Le immunoglobuline possono essere somministrate in due modalità principali: per via endovenosa (IVIG) e per via sottocutanea/intramuscolare (SC/IM). Entrambe hanno un ruolo terapeutico fondamentale, ma la disponibilità e il livello di autosufficienza in Italia sono molto diversi.
Nel 2023, la domanda di immunoglobuline è stata dominata dalle formulazioni endovenose (IVIG), che hanno rappresentato circa il 92% del totale. Queste sono preferite soprattutto in ospedale, nei trattamenti acuti o nei pazienti che necessitano di dosi elevate in tempi rapidi. L’Italia ha raggiunto per questa tipologia un livello di autosufficienza effettiva pari al 76%, un risultato migliore rispetto alla media complessiva.
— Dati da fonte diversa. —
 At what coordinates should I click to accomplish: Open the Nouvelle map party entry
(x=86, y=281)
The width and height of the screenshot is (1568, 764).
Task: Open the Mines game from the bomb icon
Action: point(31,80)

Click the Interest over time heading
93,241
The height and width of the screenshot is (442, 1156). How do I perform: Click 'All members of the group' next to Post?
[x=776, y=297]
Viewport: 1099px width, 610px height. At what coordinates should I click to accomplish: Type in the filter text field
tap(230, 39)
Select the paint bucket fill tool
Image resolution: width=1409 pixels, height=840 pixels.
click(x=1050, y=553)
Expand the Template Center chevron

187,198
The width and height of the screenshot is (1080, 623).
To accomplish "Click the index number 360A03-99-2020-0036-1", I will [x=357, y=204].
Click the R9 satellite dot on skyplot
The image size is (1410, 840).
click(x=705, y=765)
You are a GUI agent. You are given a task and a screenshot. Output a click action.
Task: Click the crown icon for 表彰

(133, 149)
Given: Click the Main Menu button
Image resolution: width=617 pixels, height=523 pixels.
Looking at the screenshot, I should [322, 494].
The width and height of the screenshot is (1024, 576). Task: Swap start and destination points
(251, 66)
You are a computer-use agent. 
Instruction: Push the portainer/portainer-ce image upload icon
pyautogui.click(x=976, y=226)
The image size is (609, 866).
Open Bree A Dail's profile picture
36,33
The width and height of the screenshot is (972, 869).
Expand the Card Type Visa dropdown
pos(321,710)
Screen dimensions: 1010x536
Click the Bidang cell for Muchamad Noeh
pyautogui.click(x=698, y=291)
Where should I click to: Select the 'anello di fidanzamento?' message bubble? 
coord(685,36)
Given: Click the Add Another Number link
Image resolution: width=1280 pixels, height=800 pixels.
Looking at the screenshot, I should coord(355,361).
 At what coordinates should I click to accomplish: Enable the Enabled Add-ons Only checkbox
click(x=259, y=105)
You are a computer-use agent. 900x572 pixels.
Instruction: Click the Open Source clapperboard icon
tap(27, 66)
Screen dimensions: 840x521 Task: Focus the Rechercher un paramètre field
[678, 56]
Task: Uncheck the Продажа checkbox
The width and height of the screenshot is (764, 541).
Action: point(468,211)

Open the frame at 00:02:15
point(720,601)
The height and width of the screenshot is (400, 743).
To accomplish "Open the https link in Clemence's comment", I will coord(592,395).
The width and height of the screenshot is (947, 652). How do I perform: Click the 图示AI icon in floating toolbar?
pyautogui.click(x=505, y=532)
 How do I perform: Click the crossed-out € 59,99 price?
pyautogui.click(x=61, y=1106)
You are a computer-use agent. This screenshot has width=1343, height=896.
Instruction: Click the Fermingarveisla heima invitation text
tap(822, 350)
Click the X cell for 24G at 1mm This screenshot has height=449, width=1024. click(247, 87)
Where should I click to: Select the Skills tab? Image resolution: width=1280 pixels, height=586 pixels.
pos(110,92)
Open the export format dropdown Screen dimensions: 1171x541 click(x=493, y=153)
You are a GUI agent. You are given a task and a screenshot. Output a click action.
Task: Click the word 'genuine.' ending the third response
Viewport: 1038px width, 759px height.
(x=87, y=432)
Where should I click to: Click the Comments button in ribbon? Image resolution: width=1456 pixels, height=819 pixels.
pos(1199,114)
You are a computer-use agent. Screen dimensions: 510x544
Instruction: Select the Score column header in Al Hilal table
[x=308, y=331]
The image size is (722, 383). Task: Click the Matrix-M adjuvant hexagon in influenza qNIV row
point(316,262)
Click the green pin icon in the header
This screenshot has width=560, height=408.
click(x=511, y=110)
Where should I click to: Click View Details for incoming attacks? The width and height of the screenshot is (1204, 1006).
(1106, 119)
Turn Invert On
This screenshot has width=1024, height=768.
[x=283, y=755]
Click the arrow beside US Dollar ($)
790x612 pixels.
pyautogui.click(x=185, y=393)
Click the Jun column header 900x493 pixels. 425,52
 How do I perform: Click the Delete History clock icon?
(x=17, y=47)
Le immunoglobuline sottocutanee/intramuscolari (SC/IM), invece, hanno registrato una domanda pari a circa il 22% del totale (alcuni pazienti utilizzano entrambe le vie). Questa forma è molto importante perché consente terapie più comode e gestibili a domicilio, con minore impatto sulla vita quotidiana dei pazienti. Tuttavia, proprio qui emerge la criticità più grande: l’Italia ha raggiunto solo il 17% di autosufficienza effettiva per le SC/IM, segnalando una forte dipendenza dall’importazione.
Questa differenza crea un paradosso per i pazienti: chi ha necessità cliniche che richiedono IVIG trova una maggiore disponibilità di farmaco nazionale, mentre chi beneficia delle SC/IM (più spesso pazienti cronici con immunodeficienze o neuropatie autoimmuni) rischia di essere maggiormente esposto a carenze o ritardi.
Garantire una copertura adeguata per entrambe le tipologie è fondamentale per rispettare il principio di personalizzazione della cura: non tutti i pazienti rispondono allo stesso modo e la scelta della via di somministrazione deve dipendere dal bisogno clinico, non dalla disponibilità di mercato.
Per migliorare la situazione occorre aumentare la raccolta di plasma e sviluppare strategie di produzione che bilancino meglio la distribuzione delle due tipologie di immunoglobuline. Solo così sarà possibile garantire un accesso equo a tutti, indipendentemente dal tipo di trattamento prescritto.